Low tech AAC is anything that doesn’t get programmed with a digital voice, message, or screen. There is a low tech form of AAC called Picture Exchange Communication System (sorry, it’s another acronym: PECS), which is all about requesting and then commenting using special pictures. Other low tech forms of AAC could be a book full of pictures people can point to for requesting or even a book of common people or activities in their day-to-day life. High tech AAC (think Stephen Hawkings) is about ease of access, comfort of use, and typically is used by communicators with a little more ability to understand the complexity of a more complicated system, although preschoolers to the elderly can use high or low tech AAC.
High tech AAC can be as simple as one giant, clicking button, called a switch. Some switches have 1 big button, others have a few smaller buttons. Each button holds a single, recorded message. When the communicator bumps or hits the switch, the message plays. AAC can also be as complicated as an IPad application or specialized, portable machine that’s only job is to talk. These higher tech devices come with programmed software from screen layouts of 4 to 50 full of vocabularies, subjects, word prediction, keyboards, games, search functions, access to the internet for social networking, and the list of possibilities goes on.
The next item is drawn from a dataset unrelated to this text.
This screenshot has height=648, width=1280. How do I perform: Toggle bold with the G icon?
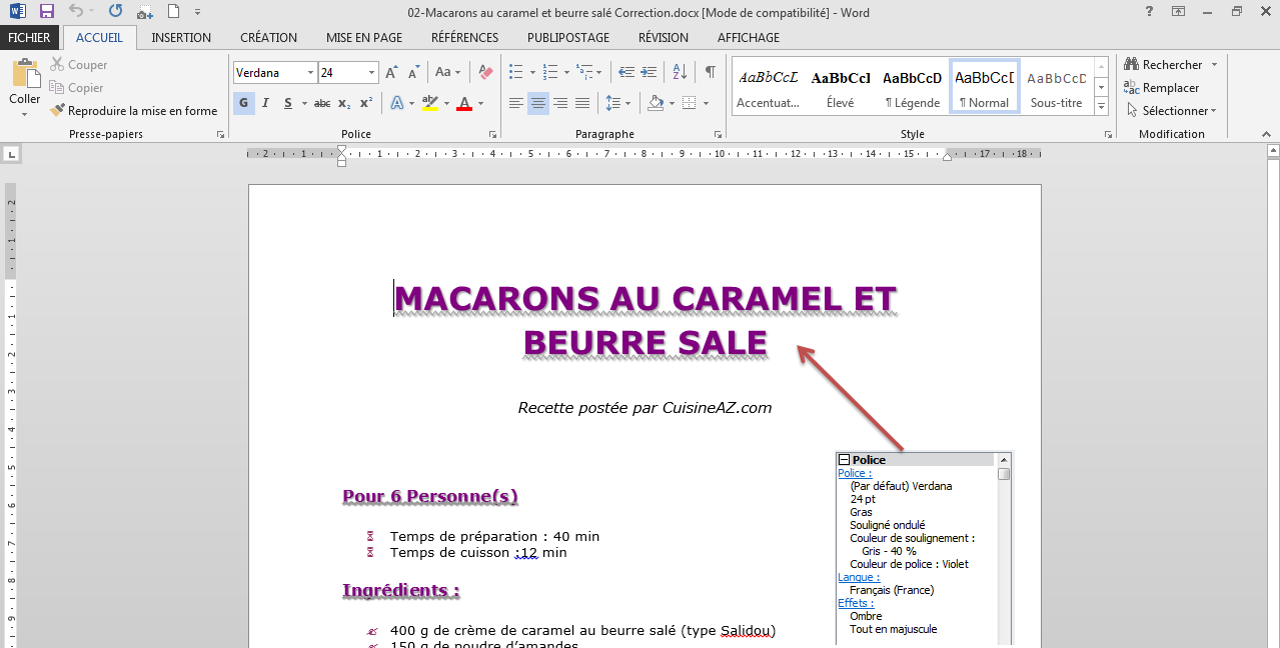click(244, 103)
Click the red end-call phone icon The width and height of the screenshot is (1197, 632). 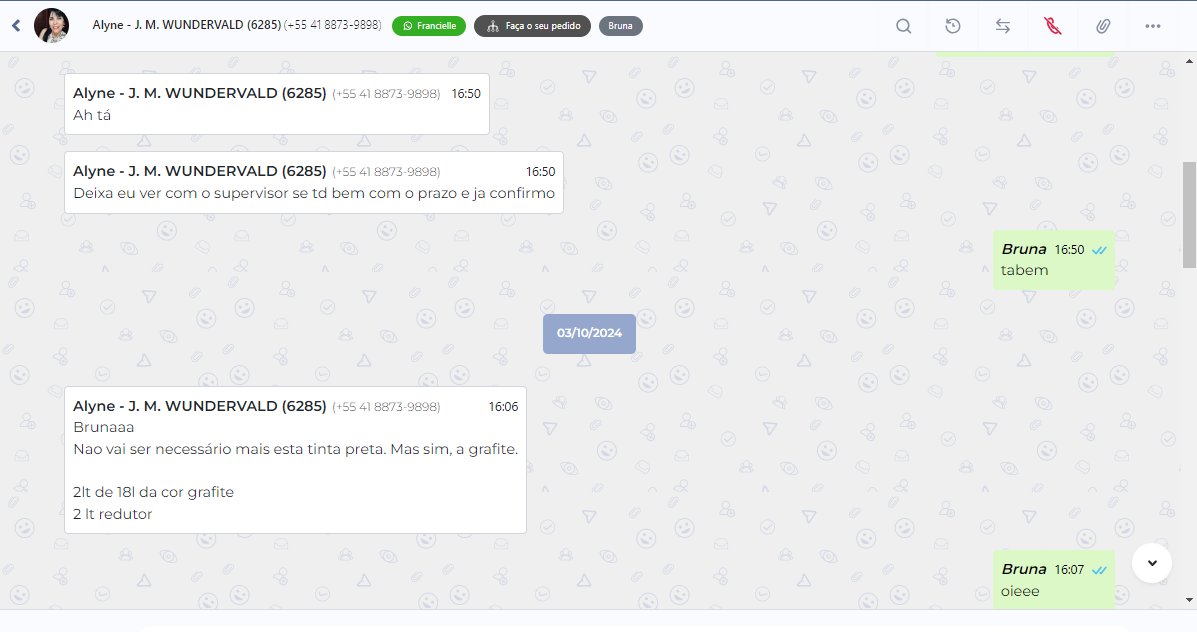[1053, 26]
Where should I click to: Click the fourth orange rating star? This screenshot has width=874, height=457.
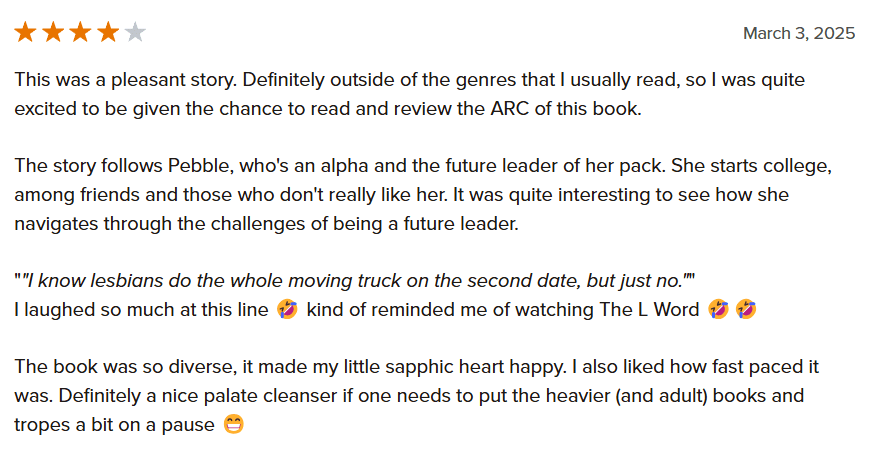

Now that we’ve had a quick background, the initial fear of the unknown should be fading…and all the questions are forming. The first thing to realize is that AAC can either augment language where it boosts, helps, and lifts a speaker’s verbal communication or it can be an alternative for them, or the third option: AAC can do both augment and be an alternative. Simply because a kiddo needs AAC doesn’t mean they don’t need their voice. Having goals in therapy to address AAC doesn’t mean your child isn’t learning to use their verbal words. In no way does it mean a child’s verbal and expressive language skills will fade, stop, or never grow. In fact, the truth is that AAC does the opposite. It makes verbal language explode. AAC gives children with a variety of diagnoses, disorders, delays, and deficits the ability to communicate with adults, teachers, and peers who may not have understood them before. It teaches children to actively seek out communication partners, to make requests, and to share their thoughts and ideas in a way that without the AAC would likely not have happened. AAC gives children opportunities. AAC gives children confidence. AAC gives children power. AAC gives children models, repetitions, and examples of more words than they would have had access to on their own, and soon, the children have heard the word enough from the AAC, that they can start verbalizing it on their own. AAC is fully customizable, modifiable, and portable. It goes where your child goes, can be used as your individual child needs, and there is no limit to the potential for their language. AAC is kind of like pixie dust…a little sprinkle can transport a child to Never Neverland: a new world of wishes, wonder, and words that they’ve never, never seen before…and you get to go along for the ride.